## Text
=-=-=

The (samples, sequence_length, embedding_size) shape produced by the embedding layer and positional encoding layer is preserved in the model, flowing with the data through the encoder and decoder stacks until it is altered by the final output layer. [It actually becomes (samples, sequence_length, vocab_size)].
The above provides an intuitive understanding of the matrix dimensions in the Transformer. To simplify visualization, from here on, we will temporarily drop the first dimension (samples dimension) and use a 2D representation of a single sample.
4. Encoder
The encoder and decoder stacks each consist of several (usually 6) encoders and decoders connected in sequence.
-
The first encoder in the stack receives its input from the embedding and positional encoding. The other encoders in the stack receive their input from the previous encoder.
-
The current encoder accepts the input from the previous encoder and passes it to the self-attention layer of the current encoder. The output of the current self-attention layer is passed to the feed forward layer and then output to the next encoder.

=-=-=

## Records of locating words and elements
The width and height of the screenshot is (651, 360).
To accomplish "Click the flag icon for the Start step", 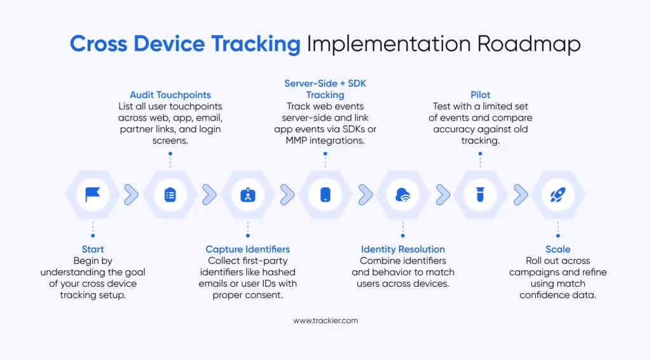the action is pyautogui.click(x=93, y=195).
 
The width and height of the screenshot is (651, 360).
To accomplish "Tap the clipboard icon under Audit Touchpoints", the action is pyautogui.click(x=170, y=195).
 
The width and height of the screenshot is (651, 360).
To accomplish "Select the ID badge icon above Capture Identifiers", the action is pyautogui.click(x=248, y=195).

=-=-=

## What you will do
**a)** From the Transformer text, extract the stretch from "The (samples, sequence_length, embedding_size)" through "the previous encoder.".
**b)** In the Transformer text, how many encoders does each stack usually contain?

## The replies
**a)**
The (samples, sequence_length, embedding_size) shape produced by the embedding layer and positional encoding layer is preserved in the model, flowing with the data through the encoder and decoder stacks until it is altered by the final output layer. [It actually becomes (samples, sequence_length, vocab_size)].
The above provides an intuitive understanding of the matrix dimensions in the Transformer. To simplify visualization, from here on, we will temporarily drop the first dimension (samples dimension) and use a 2D representation of a single sample.
4. Encoder
The encoder and decoder stacks each consist of several (usually 6) encoders and decoders connected in sequence.
-
The first encoder in the stack receives its input from the embedding and positional encoding. The other encoders in the stack receive their input from the previous encoder.

**b)** Usually six.